What to work on - Return all lines from the listing below in which "Discussions" appears.

Data -
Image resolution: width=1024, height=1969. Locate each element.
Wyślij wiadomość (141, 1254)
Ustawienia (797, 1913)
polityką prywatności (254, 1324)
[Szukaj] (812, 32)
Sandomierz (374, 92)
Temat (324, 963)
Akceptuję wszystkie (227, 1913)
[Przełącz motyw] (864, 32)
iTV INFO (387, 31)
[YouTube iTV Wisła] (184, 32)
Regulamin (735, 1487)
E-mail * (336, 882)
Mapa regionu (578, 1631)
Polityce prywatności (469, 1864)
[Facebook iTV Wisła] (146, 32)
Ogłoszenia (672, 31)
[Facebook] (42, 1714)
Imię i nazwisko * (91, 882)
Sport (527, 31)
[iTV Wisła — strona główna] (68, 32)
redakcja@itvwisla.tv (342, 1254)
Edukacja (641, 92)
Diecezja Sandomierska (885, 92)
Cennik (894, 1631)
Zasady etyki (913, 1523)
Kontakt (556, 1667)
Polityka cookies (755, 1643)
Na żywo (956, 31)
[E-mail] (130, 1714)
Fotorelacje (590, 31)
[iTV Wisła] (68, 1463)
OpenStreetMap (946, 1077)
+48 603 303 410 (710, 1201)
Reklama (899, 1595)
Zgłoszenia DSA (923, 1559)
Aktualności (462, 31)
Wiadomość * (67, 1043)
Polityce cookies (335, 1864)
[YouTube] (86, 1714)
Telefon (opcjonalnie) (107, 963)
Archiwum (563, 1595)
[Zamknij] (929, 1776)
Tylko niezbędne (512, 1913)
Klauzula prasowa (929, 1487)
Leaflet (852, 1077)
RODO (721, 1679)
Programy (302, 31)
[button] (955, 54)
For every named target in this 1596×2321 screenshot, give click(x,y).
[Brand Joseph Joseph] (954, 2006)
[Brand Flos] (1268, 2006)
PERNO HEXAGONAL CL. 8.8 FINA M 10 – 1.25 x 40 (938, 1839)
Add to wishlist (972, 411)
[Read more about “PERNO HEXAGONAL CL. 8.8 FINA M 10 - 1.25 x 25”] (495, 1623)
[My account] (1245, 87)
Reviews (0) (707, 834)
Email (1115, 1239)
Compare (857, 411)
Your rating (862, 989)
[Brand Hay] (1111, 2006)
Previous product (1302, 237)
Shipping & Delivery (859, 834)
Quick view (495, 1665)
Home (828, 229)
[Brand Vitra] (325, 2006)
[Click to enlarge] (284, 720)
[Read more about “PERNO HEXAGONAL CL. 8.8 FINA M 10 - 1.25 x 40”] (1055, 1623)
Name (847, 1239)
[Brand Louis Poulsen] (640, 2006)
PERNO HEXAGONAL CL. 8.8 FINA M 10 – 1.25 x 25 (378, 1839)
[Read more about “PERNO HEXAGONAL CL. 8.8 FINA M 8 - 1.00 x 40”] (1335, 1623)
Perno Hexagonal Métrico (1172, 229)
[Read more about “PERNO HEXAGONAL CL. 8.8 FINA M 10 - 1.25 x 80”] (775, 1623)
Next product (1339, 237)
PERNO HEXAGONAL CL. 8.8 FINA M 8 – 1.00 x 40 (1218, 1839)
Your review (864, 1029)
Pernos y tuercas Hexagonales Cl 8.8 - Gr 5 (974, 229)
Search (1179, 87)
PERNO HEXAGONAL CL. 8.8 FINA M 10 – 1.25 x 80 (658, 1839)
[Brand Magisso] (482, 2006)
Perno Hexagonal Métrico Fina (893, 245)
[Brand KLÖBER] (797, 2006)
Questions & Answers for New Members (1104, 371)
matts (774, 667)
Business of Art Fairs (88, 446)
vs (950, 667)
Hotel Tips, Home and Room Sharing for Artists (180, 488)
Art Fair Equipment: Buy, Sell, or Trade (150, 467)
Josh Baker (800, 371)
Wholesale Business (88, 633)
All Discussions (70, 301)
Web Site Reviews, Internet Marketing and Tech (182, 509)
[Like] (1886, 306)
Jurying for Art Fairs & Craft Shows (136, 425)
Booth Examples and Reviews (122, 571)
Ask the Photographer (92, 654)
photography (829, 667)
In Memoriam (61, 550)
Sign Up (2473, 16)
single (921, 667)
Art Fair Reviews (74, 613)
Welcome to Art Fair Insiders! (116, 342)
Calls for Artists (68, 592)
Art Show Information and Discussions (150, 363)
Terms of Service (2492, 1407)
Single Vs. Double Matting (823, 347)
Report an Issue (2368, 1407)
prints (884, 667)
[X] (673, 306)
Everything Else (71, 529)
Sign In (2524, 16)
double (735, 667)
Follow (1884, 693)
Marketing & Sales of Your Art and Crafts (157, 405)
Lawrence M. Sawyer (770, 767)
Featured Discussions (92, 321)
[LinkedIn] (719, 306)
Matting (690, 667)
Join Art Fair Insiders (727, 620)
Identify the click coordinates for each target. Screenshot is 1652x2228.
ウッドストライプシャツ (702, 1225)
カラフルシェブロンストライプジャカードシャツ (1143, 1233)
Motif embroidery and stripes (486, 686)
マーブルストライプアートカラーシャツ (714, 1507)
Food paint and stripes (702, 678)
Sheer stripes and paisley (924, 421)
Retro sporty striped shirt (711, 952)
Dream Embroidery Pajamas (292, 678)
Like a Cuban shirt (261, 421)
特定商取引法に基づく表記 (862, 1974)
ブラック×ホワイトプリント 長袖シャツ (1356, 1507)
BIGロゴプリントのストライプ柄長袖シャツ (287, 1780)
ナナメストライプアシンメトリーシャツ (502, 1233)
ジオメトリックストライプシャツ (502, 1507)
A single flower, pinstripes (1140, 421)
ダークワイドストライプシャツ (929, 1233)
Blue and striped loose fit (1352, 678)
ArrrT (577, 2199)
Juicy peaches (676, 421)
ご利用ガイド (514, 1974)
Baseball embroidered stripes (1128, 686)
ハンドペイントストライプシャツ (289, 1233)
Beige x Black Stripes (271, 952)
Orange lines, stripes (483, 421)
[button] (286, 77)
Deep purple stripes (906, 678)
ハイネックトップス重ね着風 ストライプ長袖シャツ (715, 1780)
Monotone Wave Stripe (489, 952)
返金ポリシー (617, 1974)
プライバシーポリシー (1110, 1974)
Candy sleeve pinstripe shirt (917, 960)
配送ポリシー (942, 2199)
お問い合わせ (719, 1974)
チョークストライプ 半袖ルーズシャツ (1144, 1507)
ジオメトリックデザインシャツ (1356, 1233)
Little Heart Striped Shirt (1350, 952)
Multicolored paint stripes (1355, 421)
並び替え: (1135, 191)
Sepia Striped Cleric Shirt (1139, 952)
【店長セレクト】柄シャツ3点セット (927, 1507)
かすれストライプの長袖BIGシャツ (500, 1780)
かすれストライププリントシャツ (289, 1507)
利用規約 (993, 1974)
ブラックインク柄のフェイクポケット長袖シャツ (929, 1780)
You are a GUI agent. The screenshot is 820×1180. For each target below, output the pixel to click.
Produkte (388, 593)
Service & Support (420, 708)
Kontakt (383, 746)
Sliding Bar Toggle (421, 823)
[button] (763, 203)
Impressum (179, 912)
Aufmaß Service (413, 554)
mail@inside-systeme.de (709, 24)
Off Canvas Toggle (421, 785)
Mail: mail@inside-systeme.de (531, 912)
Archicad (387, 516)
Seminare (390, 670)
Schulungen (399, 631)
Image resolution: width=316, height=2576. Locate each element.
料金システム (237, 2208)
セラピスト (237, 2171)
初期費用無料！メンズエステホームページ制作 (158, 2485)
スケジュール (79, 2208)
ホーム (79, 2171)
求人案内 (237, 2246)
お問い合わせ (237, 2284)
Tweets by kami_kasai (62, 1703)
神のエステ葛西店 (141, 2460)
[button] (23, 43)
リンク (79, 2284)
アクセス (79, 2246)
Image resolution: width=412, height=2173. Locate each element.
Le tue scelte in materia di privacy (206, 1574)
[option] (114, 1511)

Output below -
All Discussions (70, 301)
Art Show Information and Discussions (150, 363)
Featured Discussions (92, 321)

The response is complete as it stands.